Perhaps it is time to sell the last of my Microsoft stock

I saw an interview with Bill Gates linked from Slashdot. Yes, Gates really does compare Free Software with Communism. I suppose that some non-thinkers might swallow this bullshit. As someone pointed out on Slashdot, Free Software and Open Source software is more akin to a community bake sale at a church: people cooperating for local benefit. Gate's argument (as the same poster said on Slashdot) is like: protect the property rights of restaurants by banning church bake sales -- a great way to argue the point and refute Gates' lame argument.

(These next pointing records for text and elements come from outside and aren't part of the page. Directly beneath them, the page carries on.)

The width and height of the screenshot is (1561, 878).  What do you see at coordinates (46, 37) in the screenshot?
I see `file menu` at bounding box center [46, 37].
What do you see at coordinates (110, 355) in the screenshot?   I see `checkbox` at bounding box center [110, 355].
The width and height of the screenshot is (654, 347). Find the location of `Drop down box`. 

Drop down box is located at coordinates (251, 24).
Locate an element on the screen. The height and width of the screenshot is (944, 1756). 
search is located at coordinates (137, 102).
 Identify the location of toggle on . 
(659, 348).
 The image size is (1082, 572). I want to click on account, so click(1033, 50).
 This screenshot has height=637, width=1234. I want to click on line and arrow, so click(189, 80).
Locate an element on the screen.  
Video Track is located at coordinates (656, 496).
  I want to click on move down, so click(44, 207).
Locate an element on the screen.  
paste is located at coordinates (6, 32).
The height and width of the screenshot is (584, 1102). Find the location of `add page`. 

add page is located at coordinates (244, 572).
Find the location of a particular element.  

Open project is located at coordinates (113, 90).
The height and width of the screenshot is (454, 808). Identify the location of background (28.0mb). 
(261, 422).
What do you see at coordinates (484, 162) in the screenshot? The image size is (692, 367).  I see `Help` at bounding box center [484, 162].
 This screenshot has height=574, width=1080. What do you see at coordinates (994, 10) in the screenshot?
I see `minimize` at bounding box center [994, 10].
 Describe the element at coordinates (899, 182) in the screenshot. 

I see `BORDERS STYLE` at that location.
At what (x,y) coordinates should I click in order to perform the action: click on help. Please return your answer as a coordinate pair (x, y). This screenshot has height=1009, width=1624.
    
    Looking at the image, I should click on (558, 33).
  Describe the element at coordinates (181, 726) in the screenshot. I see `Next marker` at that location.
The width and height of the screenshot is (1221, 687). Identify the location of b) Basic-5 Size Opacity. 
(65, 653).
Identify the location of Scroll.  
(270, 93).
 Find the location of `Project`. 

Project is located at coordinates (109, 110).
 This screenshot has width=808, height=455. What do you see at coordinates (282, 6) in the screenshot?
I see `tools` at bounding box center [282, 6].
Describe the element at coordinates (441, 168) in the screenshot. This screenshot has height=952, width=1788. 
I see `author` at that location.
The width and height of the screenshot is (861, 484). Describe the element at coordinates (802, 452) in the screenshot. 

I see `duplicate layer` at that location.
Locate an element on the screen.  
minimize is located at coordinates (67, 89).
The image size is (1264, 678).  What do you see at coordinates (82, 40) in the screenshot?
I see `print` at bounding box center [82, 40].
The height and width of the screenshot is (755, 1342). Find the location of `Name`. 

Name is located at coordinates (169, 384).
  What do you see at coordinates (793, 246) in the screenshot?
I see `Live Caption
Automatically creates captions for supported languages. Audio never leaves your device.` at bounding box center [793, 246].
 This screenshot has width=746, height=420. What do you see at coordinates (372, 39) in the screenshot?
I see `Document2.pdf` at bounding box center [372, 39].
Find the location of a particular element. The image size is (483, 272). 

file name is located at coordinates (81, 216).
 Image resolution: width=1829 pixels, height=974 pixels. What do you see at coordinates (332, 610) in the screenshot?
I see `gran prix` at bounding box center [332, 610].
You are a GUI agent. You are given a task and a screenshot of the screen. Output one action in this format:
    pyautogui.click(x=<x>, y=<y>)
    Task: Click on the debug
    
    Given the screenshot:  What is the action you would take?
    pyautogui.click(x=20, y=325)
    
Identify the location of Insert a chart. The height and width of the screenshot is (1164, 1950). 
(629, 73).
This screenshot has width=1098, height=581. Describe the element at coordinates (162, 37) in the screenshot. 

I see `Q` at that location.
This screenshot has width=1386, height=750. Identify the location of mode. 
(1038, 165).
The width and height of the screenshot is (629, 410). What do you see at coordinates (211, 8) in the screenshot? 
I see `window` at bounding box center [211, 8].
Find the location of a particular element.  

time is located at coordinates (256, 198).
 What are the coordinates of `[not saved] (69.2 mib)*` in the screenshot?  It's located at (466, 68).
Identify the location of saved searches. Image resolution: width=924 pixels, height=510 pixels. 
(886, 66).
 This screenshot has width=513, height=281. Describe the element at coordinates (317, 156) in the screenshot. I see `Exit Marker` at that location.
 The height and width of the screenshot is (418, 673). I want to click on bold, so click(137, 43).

I differ slightly with people like Richard Stallman at the FSF because I think that commercial, Open Source (BSD, Apache, etc. licenses), and Free Software (GPL licensed) all have a place in the IT ecosphere. Still, Stallman makes more sense to me than Gates. I need sales from my commercial software products to augment my consulting income but I am always trying to find ways to also justify Free Software projects when they make sense. I also base so much of my consulting business on Free or Open Source projects like Linux, Tomcat, Apache, etc. that I am naturally prejudiced in favor of supporting free infrastructure software.

I usually do not blame people for "voting with their wallet": owners of non-US based corporations win big with Bush by reducing their tax bills; Bill Gates sees his business slightly eroding because of projects like Linux and Open Office.org so he attacks these projects any way that he can, etc. Can't blame them. However, for small companies, consultants, etc. there are enormous benefits to using high quality free infrastructure software. Reducing overall costs for customers means getting more work in the long run: the less people have to pay for both hardware and software infrastructure, they can afford more custom software projects or simply pocket the savings.